• **ACTIVITY**: Can you reproduce every line of the data below verbatim?

---- EXERCISE INPUTS

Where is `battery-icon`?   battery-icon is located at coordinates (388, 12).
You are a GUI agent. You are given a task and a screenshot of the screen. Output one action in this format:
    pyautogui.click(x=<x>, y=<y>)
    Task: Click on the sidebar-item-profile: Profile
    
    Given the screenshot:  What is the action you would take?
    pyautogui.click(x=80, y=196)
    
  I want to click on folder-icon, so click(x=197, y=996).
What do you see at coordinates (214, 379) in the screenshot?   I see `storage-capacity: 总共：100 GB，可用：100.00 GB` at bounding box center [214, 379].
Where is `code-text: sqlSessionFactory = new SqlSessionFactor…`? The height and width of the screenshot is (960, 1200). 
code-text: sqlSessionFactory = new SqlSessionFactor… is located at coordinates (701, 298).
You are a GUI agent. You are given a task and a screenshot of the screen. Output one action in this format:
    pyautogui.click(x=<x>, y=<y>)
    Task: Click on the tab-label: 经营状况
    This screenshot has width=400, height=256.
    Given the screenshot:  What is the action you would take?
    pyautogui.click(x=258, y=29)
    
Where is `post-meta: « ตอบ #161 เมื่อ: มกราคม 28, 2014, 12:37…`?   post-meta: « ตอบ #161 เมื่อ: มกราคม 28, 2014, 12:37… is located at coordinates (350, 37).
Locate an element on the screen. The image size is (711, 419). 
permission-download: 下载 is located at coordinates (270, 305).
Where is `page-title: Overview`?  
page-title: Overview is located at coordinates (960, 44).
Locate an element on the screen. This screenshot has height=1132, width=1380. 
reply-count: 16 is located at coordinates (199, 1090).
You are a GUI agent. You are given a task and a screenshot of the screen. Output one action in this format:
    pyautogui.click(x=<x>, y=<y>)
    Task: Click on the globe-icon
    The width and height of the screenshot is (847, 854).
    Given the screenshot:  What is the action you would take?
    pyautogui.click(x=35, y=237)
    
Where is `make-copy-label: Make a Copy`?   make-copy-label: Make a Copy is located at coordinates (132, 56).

--------

• **SOLUTION FOR THIS TASK**:
Where is `battery-icon`?   battery-icon is located at coordinates (388, 12).
You are a GUI agent. You are given a task and a screenshot of the screen. Output one action in this format:
    pyautogui.click(x=<x>, y=<y>)
    Task: Click on the sidebar-item-profile: Profile
    
    Given the screenshot:  What is the action you would take?
    pyautogui.click(x=80, y=196)
    
  I want to click on folder-icon, so click(x=197, y=996).
What do you see at coordinates (214, 379) in the screenshot?   I see `storage-capacity: 总共：100 GB，可用：100.00 GB` at bounding box center [214, 379].
Where is `code-text: sqlSessionFactory = new SqlSessionFactor…`? The height and width of the screenshot is (960, 1200). 
code-text: sqlSessionFactory = new SqlSessionFactor… is located at coordinates (701, 298).
You are a GUI agent. You are given a task and a screenshot of the screen. Output one action in this format:
    pyautogui.click(x=<x>, y=<y>)
    Task: Click on the tab-label: 经营状况
    This screenshot has width=400, height=256.
    Given the screenshot:  What is the action you would take?
    pyautogui.click(x=258, y=29)
    
Where is `post-meta: « ตอบ #161 เมื่อ: มกราคม 28, 2014, 12:37…`?   post-meta: « ตอบ #161 เมื่อ: มกราคม 28, 2014, 12:37… is located at coordinates (350, 37).
Locate an element on the screen. The image size is (711, 419). 
permission-download: 下载 is located at coordinates (270, 305).
Where is `page-title: Overview`?  
page-title: Overview is located at coordinates (960, 44).
Locate an element on the screen. This screenshot has height=1132, width=1380. 
reply-count: 16 is located at coordinates (199, 1090).
You are a GUI agent. You are given a task and a screenshot of the screen. Output one action in this format:
    pyautogui.click(x=<x>, y=<y>)
    Task: Click on the globe-icon
    The width and height of the screenshot is (847, 854).
    Given the screenshot:  What is the action you would take?
    pyautogui.click(x=35, y=237)
    
Where is `make-copy-label: Make a Copy`?   make-copy-label: Make a Copy is located at coordinates (132, 56).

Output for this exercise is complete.